We reckon, for nobody ever counted, she had more than 500 proverbs. I first noticed that her “recipes” for Cooking were expressed this way, to give the ingredients and their ratios. She recounted Proverbs for Life, for married life and family life, for Farming, relationships with the land and water, when to sow and when to harvest, the best time for the “matanza” to turn Pig into Chorizo and Jamon, for relations with friends and neighbours:
“Good walls make for good neighbours!”
Many sayings were derived from the Biblical Book of Proverbs,
but even more clearly came from folk wisdom,
garnered through centuries living and working in the same part of Spain.
You will be glad to know that I will spare you from lists of examples,
mainly because she spoke them in Castilian Spanish, but often in a dialectal form.
They were understood by her and were “her way of thinking”.
So, I am no stranger to Proverbs.
My question is “Can a 21st century Sales Methodology be built on Proverbs?”
We could use expressions like :
· Haste makes waste
· A stitch in time saves nine.
· Ignorance is bliss
· Better late than never
· You can catch more flies with honey than
you can with vinegar.· You can lead a horse to water,
but you can't make him drink.
· Those who live in glass houses shouldn't throw stones.
· A bird in the hand is worth two in the bush.
· A little learning is a dangerous thing.
And easily make them apply to Sales and Selling,
“People who live in glass houses shouldn't throw stones” could apply to relationships with the Competition.
A commonly used proverb is “Don’t knock the Competition”
but what does that mean in a 21st century “Modern Selling” setting.
Is it glib? Has it become a cliché?
Does “A bird in the hand is worth two in the bush” mean that in Sales we should only pursue “sure things?”
or only take small deals or stay out of the sales underbrush and beware of Poison Ivy?
Could a Salesperson justify keeping damaging information from a customer by declaring
“Ignorance is bliss?”
Can unethical behaviour by Salespeople be justified under cover of Hyperbole
“All is fair in love and war [or sales]”
Or should we use the nemesis to successful Selling “ABC Always be Closing!”

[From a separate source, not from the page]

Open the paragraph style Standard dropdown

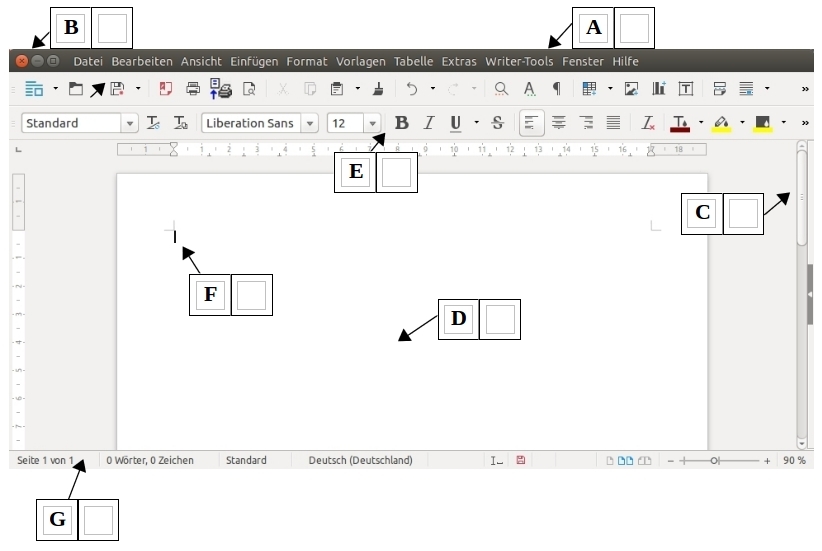pos(129,123)
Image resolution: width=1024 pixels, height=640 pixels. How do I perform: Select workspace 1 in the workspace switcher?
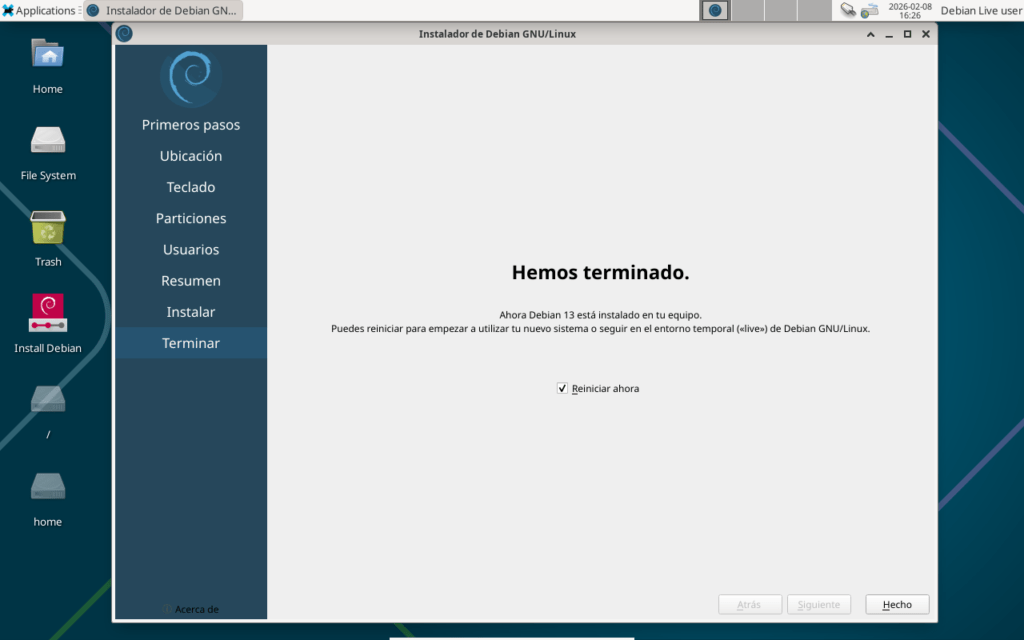click(x=715, y=10)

In these “modern times” the anti-proverb is more widely used:
"Nerds of a feather flock together” could describe Facebook or perhaps better Twitter!
My answer to the question is NO!
A 21st Century Sales Methodology, CANNOT be based on Proverbs.
It leads to Sales Myopia and a Dysfunctional Selling situation.
Sales time and energy is wasted on a simple quick answer inappropriate to a Complex Selling. The basis of all FUNCTIONAL Sales methodologies is in Sales Behaviour. DOING the right thing, in the right way, at the right time, during the right circumstances not regurgitating a cliché.
Evidence Based Selling Skills
rest in Identifying FUNCTIONAL Selling Behaviours,
in LEARNING how to execute those Behaviours
and in actually DOING them.
Here is a little evidence, a BMAC Study of 150 Salespeople identified as Sales “Poor Performers” by their Manager and Peers’ opinions, as well as by their actual Sales Results and confirmed by the results of Sales Skills Assessment;
90% described themselves as “Skilled in Sales Methodology.”
Almost all long-term “Poor Performers” describe themselves as able to sell,
yet the evidence is overwhelming that they cannot!
The use of Proverbs as a Sales methodology
I would simply describe as:
“A little learning is a dangerous thing.”